Note 12: Subordinated Debentures On July 12, 2017, the Company entered into a Subordinated Note Purchase Agreement with certain institutional accredited investors (the “Purchasers”) whereby the Company sold and issued $25,000 in aggregate principal amount of fixed-to-floating subordinated notes due 2027 (the “Notes”). The Notes were issued by the Company to the Purchasers at a price equal to 100% of their face amount. Issuance costs were $516 and have been netted against Subordinated Debt on the consolidated balance sheets.
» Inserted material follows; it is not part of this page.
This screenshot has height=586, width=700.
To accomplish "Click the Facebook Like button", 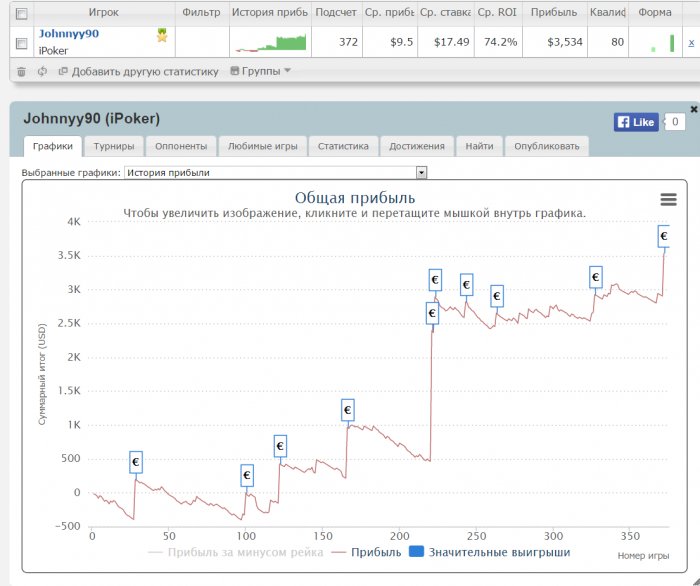I will (636, 122).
These costs are being amortized over five years, which represents the period from issuance to the first redemption date of July 15, 2022. Total amortization expense for the year ended December 31, 2019 was $103, with $267 remaining to be amortized as of December 31, 2019. Total amortization expense for the year ended December 31, 2018 was $103, with $370 remaining to be amortized as of December 31, 2018. Total amortization expense for the year ended December 31, 2017 was $43, with $473 remaining to be amortized as of December 31, 2017. The Notes mature on July 15, 2027, with a fixed interest rate of 5.875% payable semiannually in arrears for five years until July 15, 2022. Thereafter, the Company will be obligated to pay interest at a rate equal to 3-month LIBOR plus 388 basis points quarterly in arrears until either the early redemption date or the maturity date. The Notes are not convertible into or exchangeable for any other securities or assets of the Company or any of its subsidiaries. The Notes are redeemable by the Company, in whole or in part, on or after July 15, 2022, and at any time upon the occurrence of certain events. Any redemption by the Company would be at a redemption price equal to 100% of the outstanding principal amount of the Notes being redeemed, including any accrued and unpaid interest thereon. Note 13: Related-Party Transactions In the ordinary course of business, the Company has granted loans to executive officers, directors, principal shareholders, and their affiliates (related parties). The following table presents the activity associated with loans made between related parties for the years ended December 31, 2019 and 2018:

2019 2018 Beginning Balance . . . . . . . . . . . . . . . . . . . . . . . . . . . . . . . . . . . . . . . . . . . $ 39,454 $ 11,344 New Loans and Advances . . . . . . . . . . . . . . . . . . . . . . . . . . . . . . . . . . . . . 13,298 35,761 Repayments . . . . . . . . . . . . . . . . . . . . . . . . . . . . . . . . . . . . . . . . . . . . . . . . (15,269) (7,653) Changes to Related Parties . . . . . . . . . . . . . . . . . . . . . . . . . . . . . . . . . . . . - 2 Totals . . . . . . . . . . . . . . . . . . . . . . . . . . . . . . . . . . . . . . . . . . . . . . . . . . . $ 37,483 $ 39,454

Deposits from related parties held by the Company at December 31, 2019 and 2018 were $11,223 and $8,856, respectively. The Company has a related party lease which is disclosed in Note 6. A member of the Company’s board of directors, David J. Volk, is a principal at Castle Creek Capital, LLC, which is the sole general partner of Castle Creek Capital Partners V, LP. During 2018, the Company entered into an Exchange Agreement with Castle Creek Capital Partners V, LP providing for the exchange of 1,431,796 shares of the Company’s non-voting common stock for 1,431,796 shares of the Company’s voting common stock. Note 14: Income Taxes On December 22, 2017, the President of the United States signed into law Public Law 115-97, commonly known as the Tax Cuts and Jobs Act, which amended the Internal Revenue Code to reduce tax rates and modify policies, credits, and deductions for individuals and businesses. For businesses, the Tax Cuts and Jobs Act reduced the federal corporate tax rate from a maximum of 35% to a flat rate of 21%. The rate reduction was effective January 1, 2018.